> **Extracted data**:
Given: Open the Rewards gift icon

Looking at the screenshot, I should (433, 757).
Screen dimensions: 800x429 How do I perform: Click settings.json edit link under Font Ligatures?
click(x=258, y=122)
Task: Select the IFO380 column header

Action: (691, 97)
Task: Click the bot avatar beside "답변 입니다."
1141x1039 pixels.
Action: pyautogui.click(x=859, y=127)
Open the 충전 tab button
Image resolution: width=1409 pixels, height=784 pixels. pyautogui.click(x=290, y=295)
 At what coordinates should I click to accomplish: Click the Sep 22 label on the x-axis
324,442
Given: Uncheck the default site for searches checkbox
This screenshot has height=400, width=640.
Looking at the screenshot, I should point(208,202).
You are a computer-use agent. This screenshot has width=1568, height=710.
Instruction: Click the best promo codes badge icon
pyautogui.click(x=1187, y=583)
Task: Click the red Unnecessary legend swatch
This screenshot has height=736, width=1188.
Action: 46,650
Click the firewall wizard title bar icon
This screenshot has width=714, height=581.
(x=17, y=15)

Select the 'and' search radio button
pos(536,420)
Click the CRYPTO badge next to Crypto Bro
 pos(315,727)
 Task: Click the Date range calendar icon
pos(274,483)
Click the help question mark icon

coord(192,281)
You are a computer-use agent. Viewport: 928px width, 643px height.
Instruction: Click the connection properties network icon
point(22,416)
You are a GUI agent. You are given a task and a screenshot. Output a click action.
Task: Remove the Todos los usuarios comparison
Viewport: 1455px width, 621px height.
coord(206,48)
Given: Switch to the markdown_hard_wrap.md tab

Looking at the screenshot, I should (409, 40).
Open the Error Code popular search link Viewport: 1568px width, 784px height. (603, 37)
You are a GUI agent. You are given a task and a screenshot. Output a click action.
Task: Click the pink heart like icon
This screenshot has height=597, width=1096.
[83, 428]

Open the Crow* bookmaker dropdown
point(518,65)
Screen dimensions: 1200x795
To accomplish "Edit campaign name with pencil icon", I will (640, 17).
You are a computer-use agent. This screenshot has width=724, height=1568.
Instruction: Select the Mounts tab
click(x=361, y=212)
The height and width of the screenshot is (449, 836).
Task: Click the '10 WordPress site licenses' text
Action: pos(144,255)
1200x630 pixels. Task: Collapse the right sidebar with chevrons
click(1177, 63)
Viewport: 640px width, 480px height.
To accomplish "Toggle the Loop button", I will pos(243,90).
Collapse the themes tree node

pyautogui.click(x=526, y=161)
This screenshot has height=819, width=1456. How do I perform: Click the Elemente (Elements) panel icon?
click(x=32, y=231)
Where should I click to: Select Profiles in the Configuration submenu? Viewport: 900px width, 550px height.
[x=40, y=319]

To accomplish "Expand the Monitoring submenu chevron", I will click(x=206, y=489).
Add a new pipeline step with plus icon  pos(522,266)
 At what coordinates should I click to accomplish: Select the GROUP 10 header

> **Aim of the task**:
Only lines holding the word "computer" are wanted; copy each one from the listing.

> **Answer to the problem**:
You are a computer-use agent. This screenshot has width=1568, height=710.
You are a computer-use agent. Viewport: 928px width, 643px height.
You are a computer-use agent. This screenshot has width=724, height=1568.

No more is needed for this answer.